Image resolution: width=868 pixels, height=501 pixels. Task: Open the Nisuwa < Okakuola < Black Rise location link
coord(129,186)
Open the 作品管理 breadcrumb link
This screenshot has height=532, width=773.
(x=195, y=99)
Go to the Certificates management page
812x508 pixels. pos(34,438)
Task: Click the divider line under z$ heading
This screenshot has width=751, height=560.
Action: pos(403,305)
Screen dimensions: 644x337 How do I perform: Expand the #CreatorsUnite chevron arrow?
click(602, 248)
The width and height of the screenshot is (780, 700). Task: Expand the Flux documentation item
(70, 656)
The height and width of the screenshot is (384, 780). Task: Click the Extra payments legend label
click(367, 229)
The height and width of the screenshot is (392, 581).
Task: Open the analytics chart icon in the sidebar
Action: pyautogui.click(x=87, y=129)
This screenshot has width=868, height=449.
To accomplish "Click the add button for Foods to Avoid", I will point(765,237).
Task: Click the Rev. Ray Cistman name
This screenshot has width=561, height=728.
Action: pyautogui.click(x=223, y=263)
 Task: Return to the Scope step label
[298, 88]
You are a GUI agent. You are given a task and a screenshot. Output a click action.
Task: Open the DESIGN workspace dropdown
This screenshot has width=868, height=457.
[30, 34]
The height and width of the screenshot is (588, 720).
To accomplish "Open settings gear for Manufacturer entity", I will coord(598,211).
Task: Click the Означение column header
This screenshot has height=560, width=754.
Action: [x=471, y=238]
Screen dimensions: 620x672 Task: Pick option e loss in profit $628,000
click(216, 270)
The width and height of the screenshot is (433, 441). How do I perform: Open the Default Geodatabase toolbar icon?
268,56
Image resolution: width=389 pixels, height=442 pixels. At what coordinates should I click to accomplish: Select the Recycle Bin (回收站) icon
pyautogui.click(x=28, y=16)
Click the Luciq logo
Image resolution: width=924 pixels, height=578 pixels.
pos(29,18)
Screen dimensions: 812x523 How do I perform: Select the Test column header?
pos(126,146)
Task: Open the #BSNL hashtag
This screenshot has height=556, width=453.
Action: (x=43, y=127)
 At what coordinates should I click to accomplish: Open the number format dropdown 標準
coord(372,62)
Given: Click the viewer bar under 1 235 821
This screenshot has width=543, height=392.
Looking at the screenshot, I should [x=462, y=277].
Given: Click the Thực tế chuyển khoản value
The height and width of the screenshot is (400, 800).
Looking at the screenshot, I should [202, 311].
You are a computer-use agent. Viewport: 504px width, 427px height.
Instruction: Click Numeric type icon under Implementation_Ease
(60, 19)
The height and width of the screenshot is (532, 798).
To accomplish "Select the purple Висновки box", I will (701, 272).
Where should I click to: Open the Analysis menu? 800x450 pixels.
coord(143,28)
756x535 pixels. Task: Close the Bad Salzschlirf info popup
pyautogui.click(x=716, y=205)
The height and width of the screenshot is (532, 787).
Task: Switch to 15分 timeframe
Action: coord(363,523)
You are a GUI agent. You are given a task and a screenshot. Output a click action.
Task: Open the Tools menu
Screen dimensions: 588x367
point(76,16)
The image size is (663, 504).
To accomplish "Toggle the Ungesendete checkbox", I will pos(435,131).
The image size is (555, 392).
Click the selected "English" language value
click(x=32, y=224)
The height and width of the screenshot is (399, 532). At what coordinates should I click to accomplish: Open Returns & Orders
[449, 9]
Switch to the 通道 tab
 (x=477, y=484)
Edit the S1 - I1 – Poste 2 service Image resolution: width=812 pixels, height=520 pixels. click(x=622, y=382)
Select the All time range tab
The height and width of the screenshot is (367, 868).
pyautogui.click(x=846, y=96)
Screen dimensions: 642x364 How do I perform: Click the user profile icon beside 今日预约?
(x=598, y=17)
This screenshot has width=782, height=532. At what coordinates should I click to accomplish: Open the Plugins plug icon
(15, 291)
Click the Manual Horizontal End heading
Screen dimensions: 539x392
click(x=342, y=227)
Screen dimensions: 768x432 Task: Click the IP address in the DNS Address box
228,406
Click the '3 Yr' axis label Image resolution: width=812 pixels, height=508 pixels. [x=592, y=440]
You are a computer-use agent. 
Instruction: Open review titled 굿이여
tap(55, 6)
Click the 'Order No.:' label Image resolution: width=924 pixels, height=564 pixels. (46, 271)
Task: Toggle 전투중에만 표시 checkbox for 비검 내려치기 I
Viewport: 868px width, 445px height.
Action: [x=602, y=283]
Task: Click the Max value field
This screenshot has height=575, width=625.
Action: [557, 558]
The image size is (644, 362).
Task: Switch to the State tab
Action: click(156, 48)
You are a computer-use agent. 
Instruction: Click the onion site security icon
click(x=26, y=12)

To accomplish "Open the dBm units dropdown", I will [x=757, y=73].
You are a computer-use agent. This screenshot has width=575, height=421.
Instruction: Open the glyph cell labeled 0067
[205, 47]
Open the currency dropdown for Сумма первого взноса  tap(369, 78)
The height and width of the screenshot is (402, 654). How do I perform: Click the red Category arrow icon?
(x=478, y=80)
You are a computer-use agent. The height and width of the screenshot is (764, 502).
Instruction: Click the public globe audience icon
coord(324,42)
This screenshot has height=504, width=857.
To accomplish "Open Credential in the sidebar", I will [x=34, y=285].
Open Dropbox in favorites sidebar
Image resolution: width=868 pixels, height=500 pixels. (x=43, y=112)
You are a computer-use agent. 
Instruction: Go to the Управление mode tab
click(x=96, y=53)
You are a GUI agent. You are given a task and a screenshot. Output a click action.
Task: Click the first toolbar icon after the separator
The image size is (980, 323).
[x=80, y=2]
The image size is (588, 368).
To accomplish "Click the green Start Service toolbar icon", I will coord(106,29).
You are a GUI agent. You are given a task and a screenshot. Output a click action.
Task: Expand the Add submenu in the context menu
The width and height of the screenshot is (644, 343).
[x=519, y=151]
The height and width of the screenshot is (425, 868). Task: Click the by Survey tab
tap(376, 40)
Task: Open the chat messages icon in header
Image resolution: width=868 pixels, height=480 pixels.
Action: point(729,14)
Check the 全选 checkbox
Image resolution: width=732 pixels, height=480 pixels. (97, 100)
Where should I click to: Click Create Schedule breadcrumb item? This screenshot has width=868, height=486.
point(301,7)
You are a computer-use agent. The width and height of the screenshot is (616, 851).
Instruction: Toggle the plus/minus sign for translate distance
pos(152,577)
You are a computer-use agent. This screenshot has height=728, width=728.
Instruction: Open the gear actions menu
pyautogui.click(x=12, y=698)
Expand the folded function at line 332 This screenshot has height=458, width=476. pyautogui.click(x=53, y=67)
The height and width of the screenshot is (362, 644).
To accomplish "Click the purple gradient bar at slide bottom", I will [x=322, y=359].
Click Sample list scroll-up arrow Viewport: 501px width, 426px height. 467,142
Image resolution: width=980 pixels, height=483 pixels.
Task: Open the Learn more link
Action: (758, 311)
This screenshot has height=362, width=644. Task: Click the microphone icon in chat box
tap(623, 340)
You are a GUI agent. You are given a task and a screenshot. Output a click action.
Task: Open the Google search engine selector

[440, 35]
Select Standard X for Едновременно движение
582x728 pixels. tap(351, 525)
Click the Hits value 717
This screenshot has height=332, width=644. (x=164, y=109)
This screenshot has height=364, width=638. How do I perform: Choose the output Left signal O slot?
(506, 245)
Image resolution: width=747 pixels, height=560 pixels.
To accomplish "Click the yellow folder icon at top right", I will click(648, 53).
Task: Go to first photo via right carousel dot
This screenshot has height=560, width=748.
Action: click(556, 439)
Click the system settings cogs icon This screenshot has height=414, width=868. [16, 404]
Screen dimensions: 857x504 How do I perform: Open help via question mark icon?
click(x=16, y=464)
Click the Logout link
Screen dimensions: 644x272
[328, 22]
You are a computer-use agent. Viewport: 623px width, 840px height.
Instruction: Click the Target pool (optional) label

------------------------

What is required.
Your response should contain each line of the listing in which the word "purple" occurs.

Completed exercise.
To accomplish "Select the purple Висновки box", I will (701, 272).
To accomplish "Click the purple gradient bar at slide bottom", I will [x=322, y=359].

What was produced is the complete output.